義経 20の3
義経 第20回 「鎌倉の人質」その3
京、平宗盛邸。宗盛の長男清宗と頼盛の娘との婚姻披露の宴が行われています。東国の憂いを忘れて和やかに談笑する平家一門の人々でしたが、その中から宗盛が荒々しく飛び出して来ました。その宗盛を懸命になだめる頼盛ですが、宗盛はその手を振りほどいて時子の下へと急ぎます。
清宗の縁談は時子ではなく知盛が勧めたものと判り、母を詰る宗盛。彼は、頼朝の命を助けたが為に現在の窮状を招く元となった池禅尼を、どうしても許せなかったのですね。その孫娘との縁談は我慢がならなかったようです。勝手な事をしてくれたと知盛を責める宗盛ですが、宗盛は一門の結束のために良かれとした事と譲りません。なかなか収まらない宗盛に、時子は半ばは自分の意思でもあったのだと宗盛に説き、ようやくこの場を納めます。この場面には、親族だからといって重く用いようとはしない頼朝と、一族の結束を何より大事にしようとする平家との鮮やかな対比が描かれていますね。
縁側に座り、月を眺めながら物思いに耽る時子。夜具の支度を終えた手古奈が部屋へ下がろうとすると、時子が政子とはどのようなおなごかと問いかけます。手古奈から、政子は男勝りに激しい性格で、強い意思を持ったおなごだと聞かされ、自らのあり様と引き替えて驚く時子。同じ一門の総帥の妻という立場にあって、政子の持つ強さは時子にとってはうらやましくもあったのでしょうね。
鎌倉、大倉御所。義高が頼朝、政子、大姫と対面しています。頼朝は義高に優しく語りかけ、大姫に義高を引き合わせます。まだ6歳に過ぎない大姫は、はにかんで俯くばかりです。
侍女と庭で遊ぶ義高。そこへ大姫がやってきます。大姫に気づいた義高は、手にしていた小さな蟹を大姫に見せてやります。好奇心いっぱいの目で、その蟹を見つめる大姫と、その姫をやさしそうに見守る義高。
夜、政子と義時を相手に酒を飲む頼朝。大姫と義高の仲が良いと聞いて、頼朝も上機嫌です。そのとき、政子が義経を2人の相手役にせよと言い出します。いぶかる頼朝に、兄の娘にどう接するかを見れば、義経の心底も判るだろうとその真意を打ち明けます。
義経邸。大姫の下へ向かおうとする義経を捕まえて、弁慶達郎党が子守役を仰せつかった事に腹を立てています。軽く扱われたと悔しがる弁慶を、これは信用されている証だとなだめる義経。
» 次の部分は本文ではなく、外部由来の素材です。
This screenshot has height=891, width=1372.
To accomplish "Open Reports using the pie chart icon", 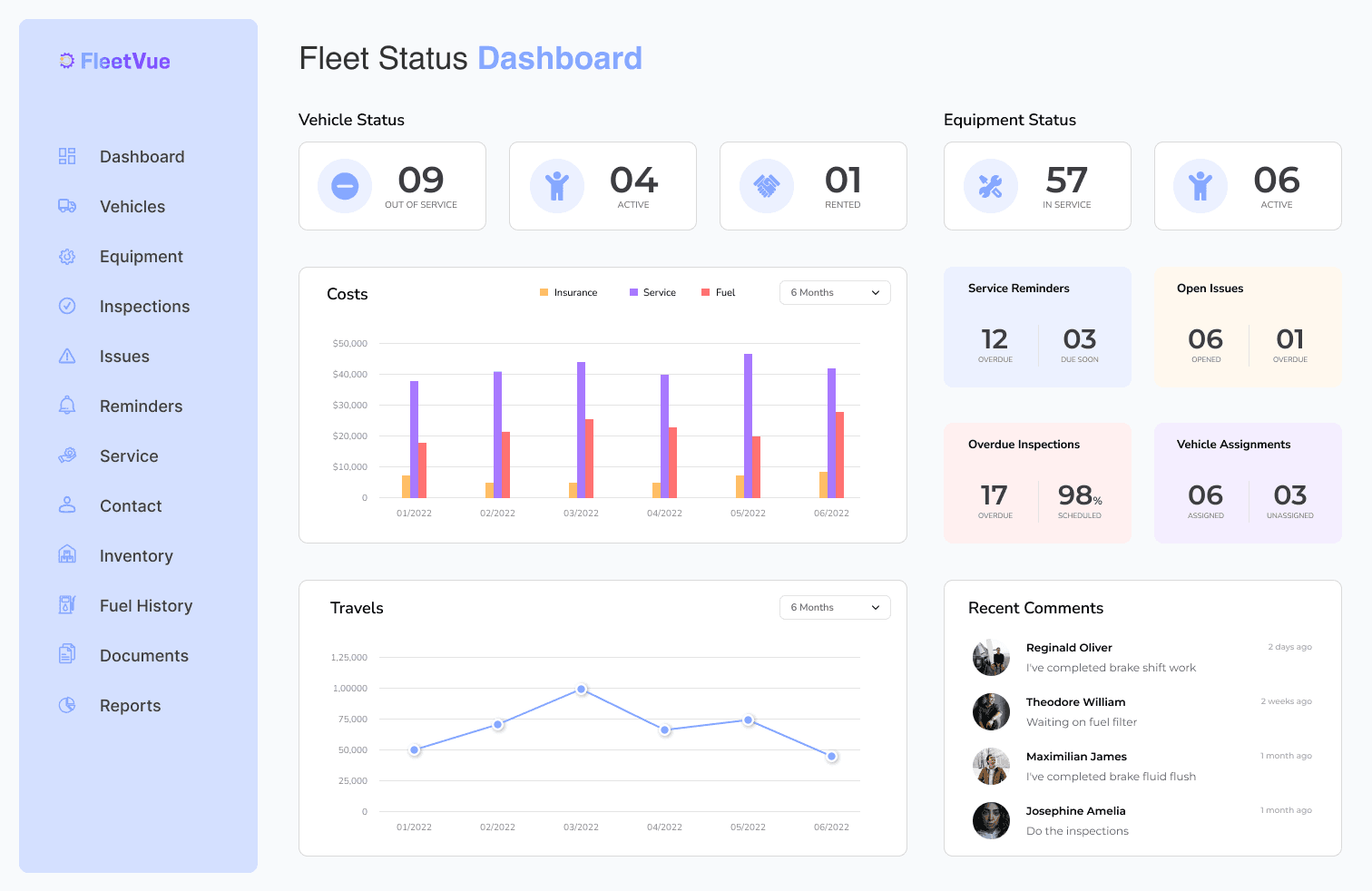I will click(x=67, y=705).
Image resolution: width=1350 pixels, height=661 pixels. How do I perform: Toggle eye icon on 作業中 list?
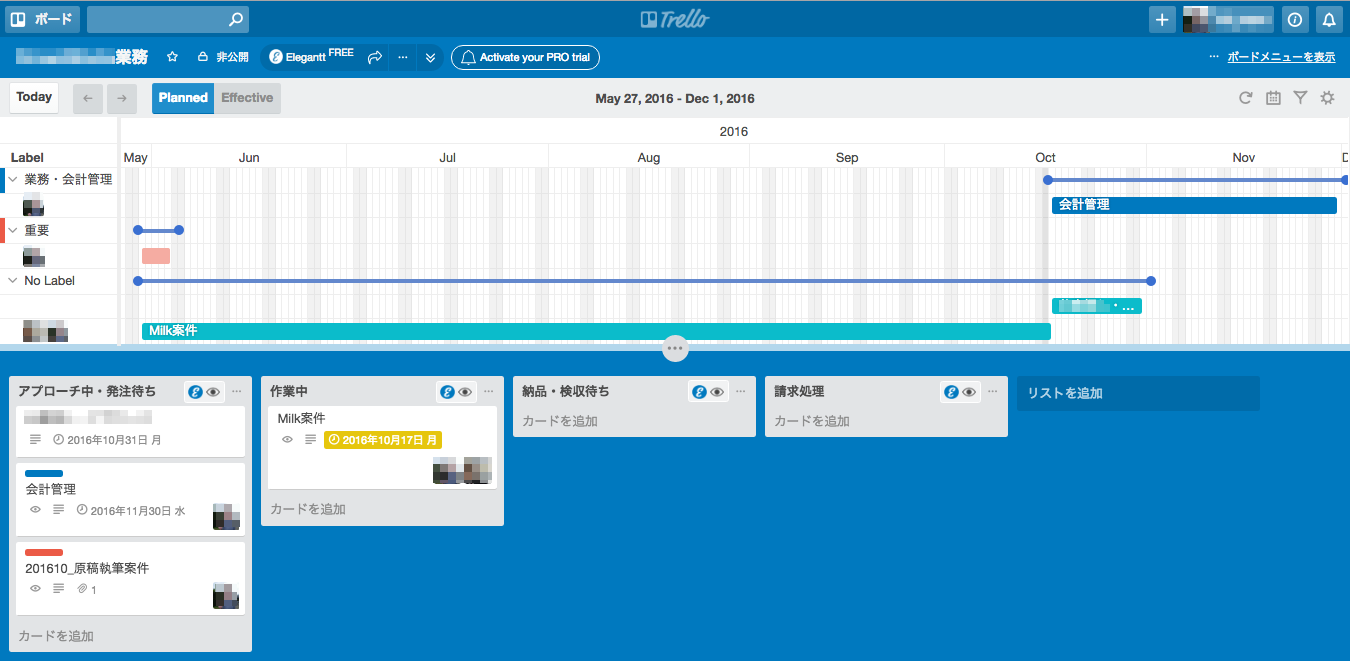coord(465,392)
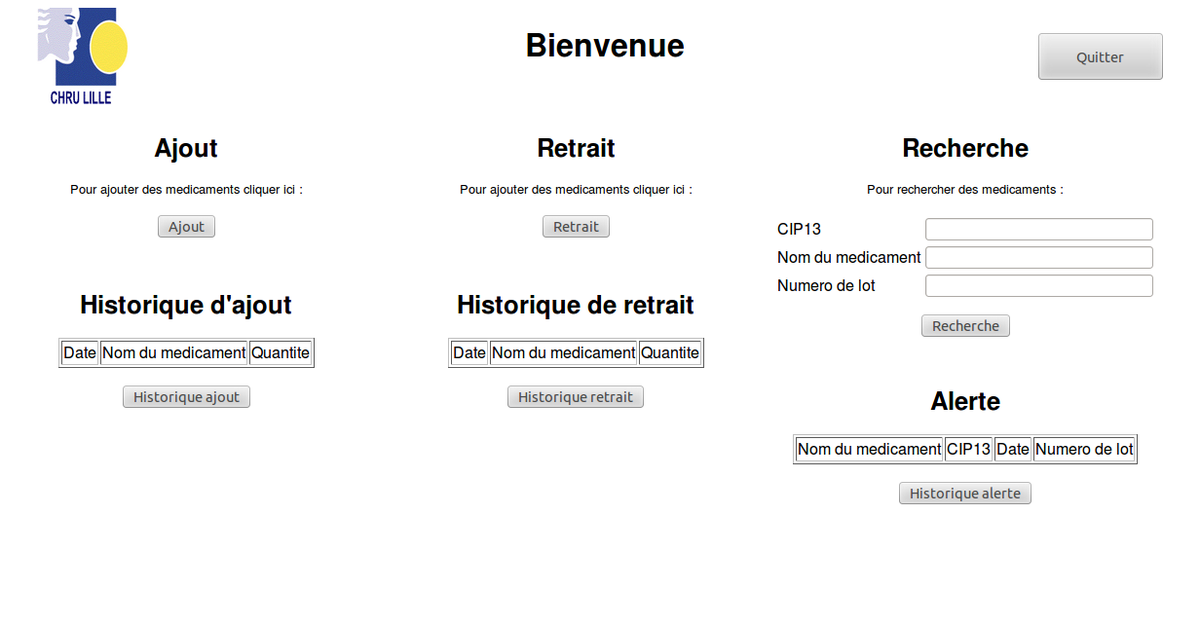Screen dimensions: 1200x624
Task: Click Quantite header in Historique de retrait table
Action: [x=670, y=353]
大姫と義高の屋敷。庭から入ってきた義経を見て、大姫は驚いています。相手役を務めますと2人にあいさつをした義経でしたが、幼い2人は初めて見る義経を警戒している様子です。そこで義経は、飛んでいる蝶を生きたまま捕まえて見せ、そして天狗の様に舞ってたちまちの内に2人の心を掴んでしまいました。
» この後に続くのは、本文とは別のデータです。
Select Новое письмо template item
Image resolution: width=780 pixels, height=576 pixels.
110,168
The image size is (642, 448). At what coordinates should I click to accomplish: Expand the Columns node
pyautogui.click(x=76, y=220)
花摘みをして2人の相手をしている義経を政子がじっと見守っています。
鎌倉幕府成立の犠牲になった幼い2人の悲恋として知られるこのエピソードですが、実際に愛らしい2人を見てしまうと何とも切なくなってきます。義経が2人の守り役になったという事実はありませんが、せめて今は楽しませてやって欲しいという気になりますね。義経にすれば、幼い頃清盛に可愛がられた自分と義高を重ね合わせているのかも知れません。多分、竹とんぼも作ってやるのだろうなあ...。